BigInt in ActionScript 3.0

Recently I have been working on an ActionScript 3.0 (aka Adobe AIR) implementation of SSH for my PlayBook. Why? you may ask. Well, partly for the hell of it, partly to learn AIR/ActionScript (a bit of a grotesque language, but that’s for another post)), and partly because there isn’t one available at this time and I want to be able to admin some boxen from wherever I happen to be.

Unfortunately, the PlayBook currently doesn’t make its crypto APIs available to the public via ActionScript. Which is annoying. Not to be put off however, I cast around for some alternatives.

There are some ActionScript crypt libraries already out there (notably AS3Crypto: http://code.google.com/p/as3crypto/) however unfortuately that doesn’t support Diffie-Hellman. So, back to first principles…

My maths is veeeery rusty though, and rather than re-invent the wheel regarding “g^x mod p” etc, I looked around for a BigInt library. Again, AS3Crypto has some support, however their version of the above operation only works if x is an int – hardly useful when x is a big-ass secret ideally some 512+ bits long.

Eventually my eyes lighted on http://www.leemon.com. Leemon Baird has implemented BigInt in JavaScript, and it seemed to fit. Fancying one more challenge, I took that code, and ported it to AS3.

The .js implementation handles bigInt’s as arrays. However, as it’s .js, there’s no typesafe-ness.
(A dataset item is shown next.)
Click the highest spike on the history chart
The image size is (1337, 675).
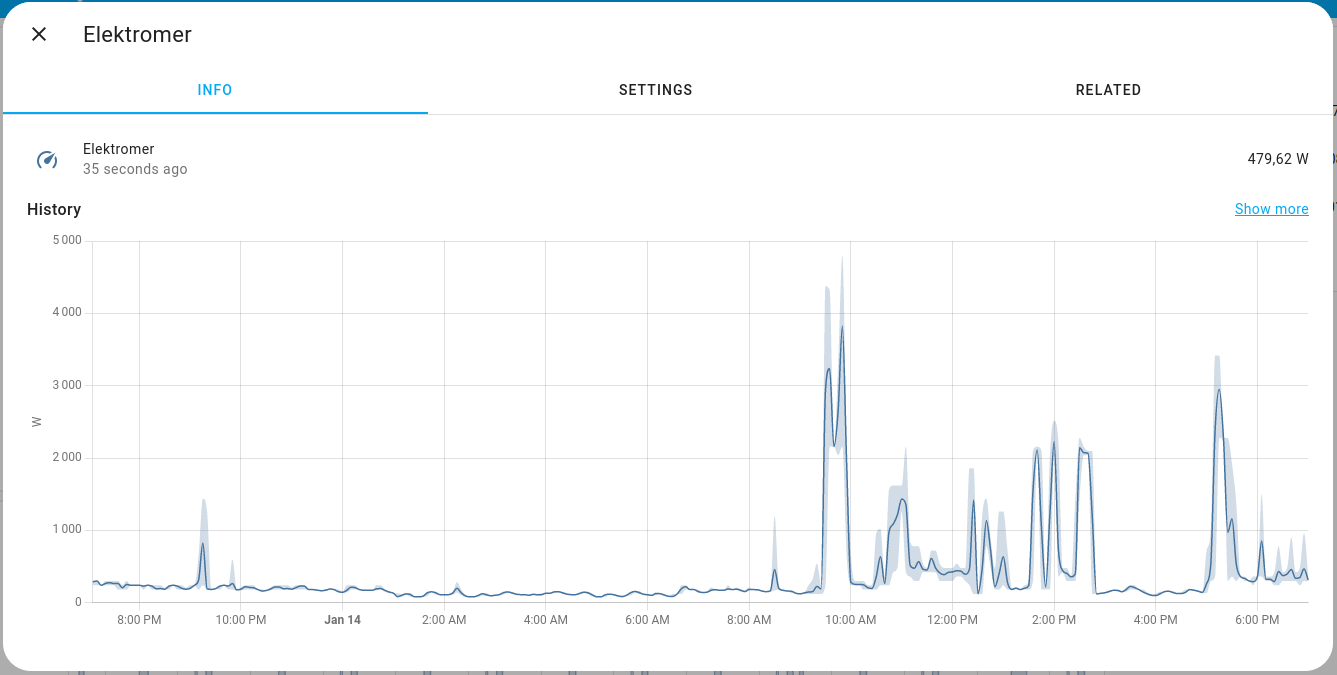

So I added that, wrapping it into a class (BigInt). The internals are a bit disgusting, as I have ultimately created a private property ‘val’ which is an array, which all the private leemon-methods operate on.

Thus far it seems to work – Diffie Hellman completes correctly in my SSH implementation, and 3DES works. It’s entirely possible that I’ve introduced some bugs however – if anyone has any bigInt test cases they’d like me to run against, I’m more than willing.

Anyway, I now release this library to the world. Do (or not) as you see fit. The file is being hosted in my public dropbox (www.dropbox.com) as there’s no way to host .as or .txt files on wordpress (bad wordpress!).

Enjoy! And please let me know if you use it.